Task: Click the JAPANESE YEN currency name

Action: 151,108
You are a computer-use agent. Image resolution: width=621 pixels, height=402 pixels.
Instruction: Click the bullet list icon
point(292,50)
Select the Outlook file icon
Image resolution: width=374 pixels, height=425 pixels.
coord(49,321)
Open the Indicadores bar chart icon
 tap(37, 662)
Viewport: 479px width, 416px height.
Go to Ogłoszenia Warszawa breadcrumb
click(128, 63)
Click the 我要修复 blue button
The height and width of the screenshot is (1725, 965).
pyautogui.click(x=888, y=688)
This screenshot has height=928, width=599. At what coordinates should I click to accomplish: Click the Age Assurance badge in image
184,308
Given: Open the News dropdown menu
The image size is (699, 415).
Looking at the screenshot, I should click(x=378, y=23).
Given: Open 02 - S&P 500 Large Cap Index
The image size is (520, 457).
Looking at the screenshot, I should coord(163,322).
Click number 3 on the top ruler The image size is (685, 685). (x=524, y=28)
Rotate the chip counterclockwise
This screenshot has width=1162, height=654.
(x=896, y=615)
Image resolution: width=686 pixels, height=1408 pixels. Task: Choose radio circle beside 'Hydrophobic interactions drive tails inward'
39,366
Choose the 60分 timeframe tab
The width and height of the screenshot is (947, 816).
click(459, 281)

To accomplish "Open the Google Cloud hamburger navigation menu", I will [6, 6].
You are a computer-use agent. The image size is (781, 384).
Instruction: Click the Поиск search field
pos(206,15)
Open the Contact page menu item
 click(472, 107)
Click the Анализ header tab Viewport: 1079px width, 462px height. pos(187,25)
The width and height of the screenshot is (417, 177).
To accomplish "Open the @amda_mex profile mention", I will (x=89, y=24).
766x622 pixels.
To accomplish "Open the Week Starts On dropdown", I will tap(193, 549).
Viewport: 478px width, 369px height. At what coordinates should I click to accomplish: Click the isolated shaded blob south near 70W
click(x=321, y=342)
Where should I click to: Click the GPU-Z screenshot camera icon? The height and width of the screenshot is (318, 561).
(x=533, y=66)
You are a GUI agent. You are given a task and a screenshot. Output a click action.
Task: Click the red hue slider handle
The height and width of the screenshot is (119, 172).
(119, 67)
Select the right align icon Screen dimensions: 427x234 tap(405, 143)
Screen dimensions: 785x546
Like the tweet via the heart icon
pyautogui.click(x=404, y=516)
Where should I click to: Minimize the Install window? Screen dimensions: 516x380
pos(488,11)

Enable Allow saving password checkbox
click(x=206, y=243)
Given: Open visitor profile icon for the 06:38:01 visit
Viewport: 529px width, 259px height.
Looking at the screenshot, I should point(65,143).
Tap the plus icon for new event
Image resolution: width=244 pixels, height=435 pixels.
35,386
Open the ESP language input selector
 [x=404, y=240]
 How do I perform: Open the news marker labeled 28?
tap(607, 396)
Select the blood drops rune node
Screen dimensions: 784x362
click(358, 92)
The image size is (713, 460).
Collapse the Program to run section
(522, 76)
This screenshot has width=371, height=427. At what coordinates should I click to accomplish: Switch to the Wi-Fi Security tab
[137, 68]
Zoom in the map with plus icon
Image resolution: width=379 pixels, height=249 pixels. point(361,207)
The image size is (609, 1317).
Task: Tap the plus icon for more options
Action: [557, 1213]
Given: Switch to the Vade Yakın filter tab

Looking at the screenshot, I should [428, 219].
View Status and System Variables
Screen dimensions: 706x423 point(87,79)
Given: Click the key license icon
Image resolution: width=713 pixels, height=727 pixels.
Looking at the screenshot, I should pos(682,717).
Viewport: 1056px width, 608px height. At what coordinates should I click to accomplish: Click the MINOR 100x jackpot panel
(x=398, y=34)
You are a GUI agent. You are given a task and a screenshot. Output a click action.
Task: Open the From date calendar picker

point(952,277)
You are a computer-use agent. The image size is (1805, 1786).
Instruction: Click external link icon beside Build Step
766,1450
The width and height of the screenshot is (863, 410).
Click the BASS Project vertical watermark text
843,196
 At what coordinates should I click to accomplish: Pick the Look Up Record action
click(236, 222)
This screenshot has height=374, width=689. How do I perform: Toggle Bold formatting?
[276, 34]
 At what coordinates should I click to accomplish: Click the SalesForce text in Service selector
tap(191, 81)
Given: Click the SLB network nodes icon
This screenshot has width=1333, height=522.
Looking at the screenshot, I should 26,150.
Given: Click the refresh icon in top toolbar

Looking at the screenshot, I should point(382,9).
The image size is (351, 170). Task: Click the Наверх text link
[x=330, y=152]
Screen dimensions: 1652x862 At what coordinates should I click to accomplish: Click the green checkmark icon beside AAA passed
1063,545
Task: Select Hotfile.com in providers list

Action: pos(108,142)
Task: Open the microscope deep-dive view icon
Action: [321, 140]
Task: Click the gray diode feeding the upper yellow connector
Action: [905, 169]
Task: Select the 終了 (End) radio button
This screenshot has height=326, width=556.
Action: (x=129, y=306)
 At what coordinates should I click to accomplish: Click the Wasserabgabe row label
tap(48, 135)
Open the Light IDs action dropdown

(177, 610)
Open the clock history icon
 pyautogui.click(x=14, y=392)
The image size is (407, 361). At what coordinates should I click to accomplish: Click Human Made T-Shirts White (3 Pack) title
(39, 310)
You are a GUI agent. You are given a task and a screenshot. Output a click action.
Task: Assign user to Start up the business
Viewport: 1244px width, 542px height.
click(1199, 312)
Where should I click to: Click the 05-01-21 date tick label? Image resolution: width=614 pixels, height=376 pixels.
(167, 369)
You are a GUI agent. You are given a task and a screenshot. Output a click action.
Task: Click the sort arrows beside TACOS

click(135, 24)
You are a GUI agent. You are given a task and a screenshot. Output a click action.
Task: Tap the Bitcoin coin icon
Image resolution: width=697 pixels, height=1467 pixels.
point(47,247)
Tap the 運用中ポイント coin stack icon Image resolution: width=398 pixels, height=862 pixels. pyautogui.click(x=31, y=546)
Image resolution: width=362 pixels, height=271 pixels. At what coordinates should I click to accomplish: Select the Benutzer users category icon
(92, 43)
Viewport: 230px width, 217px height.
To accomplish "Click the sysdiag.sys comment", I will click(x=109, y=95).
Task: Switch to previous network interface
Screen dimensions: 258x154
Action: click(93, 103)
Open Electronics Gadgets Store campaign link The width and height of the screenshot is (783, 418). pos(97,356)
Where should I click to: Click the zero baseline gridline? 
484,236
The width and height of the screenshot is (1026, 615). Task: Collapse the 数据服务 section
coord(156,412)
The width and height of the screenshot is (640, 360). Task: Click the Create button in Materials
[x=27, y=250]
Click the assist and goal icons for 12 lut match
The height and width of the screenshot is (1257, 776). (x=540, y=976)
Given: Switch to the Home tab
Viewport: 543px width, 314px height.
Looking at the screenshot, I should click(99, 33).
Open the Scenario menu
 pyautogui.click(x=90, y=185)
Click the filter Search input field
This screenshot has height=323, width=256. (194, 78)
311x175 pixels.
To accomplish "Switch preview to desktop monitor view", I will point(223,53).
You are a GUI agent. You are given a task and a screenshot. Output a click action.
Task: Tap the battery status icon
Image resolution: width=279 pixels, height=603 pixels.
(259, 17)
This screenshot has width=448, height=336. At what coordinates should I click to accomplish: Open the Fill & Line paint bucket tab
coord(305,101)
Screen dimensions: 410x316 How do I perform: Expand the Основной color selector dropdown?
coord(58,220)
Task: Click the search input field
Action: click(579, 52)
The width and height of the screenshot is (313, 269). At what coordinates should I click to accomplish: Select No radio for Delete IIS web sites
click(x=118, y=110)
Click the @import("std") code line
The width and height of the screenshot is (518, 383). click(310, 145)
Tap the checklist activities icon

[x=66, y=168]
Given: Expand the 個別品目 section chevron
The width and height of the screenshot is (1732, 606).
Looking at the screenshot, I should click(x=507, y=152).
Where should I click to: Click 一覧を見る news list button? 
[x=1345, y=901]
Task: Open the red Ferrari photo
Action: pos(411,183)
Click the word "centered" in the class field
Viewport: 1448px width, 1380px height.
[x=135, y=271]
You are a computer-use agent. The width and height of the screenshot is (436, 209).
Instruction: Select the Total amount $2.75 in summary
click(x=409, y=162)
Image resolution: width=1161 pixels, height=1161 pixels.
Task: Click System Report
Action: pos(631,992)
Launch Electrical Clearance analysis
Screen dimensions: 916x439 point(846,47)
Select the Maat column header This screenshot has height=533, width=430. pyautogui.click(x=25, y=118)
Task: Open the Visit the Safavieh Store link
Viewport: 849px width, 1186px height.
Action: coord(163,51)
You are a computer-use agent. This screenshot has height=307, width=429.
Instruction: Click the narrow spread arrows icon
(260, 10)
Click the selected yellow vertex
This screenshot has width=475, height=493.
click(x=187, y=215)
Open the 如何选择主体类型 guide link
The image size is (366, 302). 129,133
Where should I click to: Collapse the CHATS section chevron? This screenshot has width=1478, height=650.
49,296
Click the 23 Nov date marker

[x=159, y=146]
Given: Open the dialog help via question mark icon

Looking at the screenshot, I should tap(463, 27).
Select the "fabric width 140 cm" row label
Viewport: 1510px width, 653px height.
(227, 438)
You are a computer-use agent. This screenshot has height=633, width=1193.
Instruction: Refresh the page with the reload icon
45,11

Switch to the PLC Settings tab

□ □ □

## Exercise
Repeat every line exactly, starting with the first line of the entries, and stop once the line containing "Rotate the chip counterclockwise" has been given.

## Written response
Task: Click the JAPANESE YEN currency name

Action: 151,108
You are a computer-use agent. Image resolution: width=621 pixels, height=402 pixels.
Instruction: Click the bullet list icon
point(292,50)
Select the Outlook file icon
Image resolution: width=374 pixels, height=425 pixels.
coord(49,321)
Open the Indicadores bar chart icon
 tap(37, 662)
Viewport: 479px width, 416px height.
Go to Ogłoszenia Warszawa breadcrumb
click(128, 63)
Click the 我要修复 blue button
The height and width of the screenshot is (1725, 965).
pyautogui.click(x=888, y=688)
This screenshot has height=928, width=599. At what coordinates should I click to accomplish: Click the Age Assurance badge in image
184,308
Given: Open the News dropdown menu
The image size is (699, 415).
Looking at the screenshot, I should click(x=378, y=23).
Given: Open 02 - S&P 500 Large Cap Index
The image size is (520, 457).
Looking at the screenshot, I should coord(163,322).
Click number 3 on the top ruler The image size is (685, 685). (x=524, y=28)
Rotate the chip counterclockwise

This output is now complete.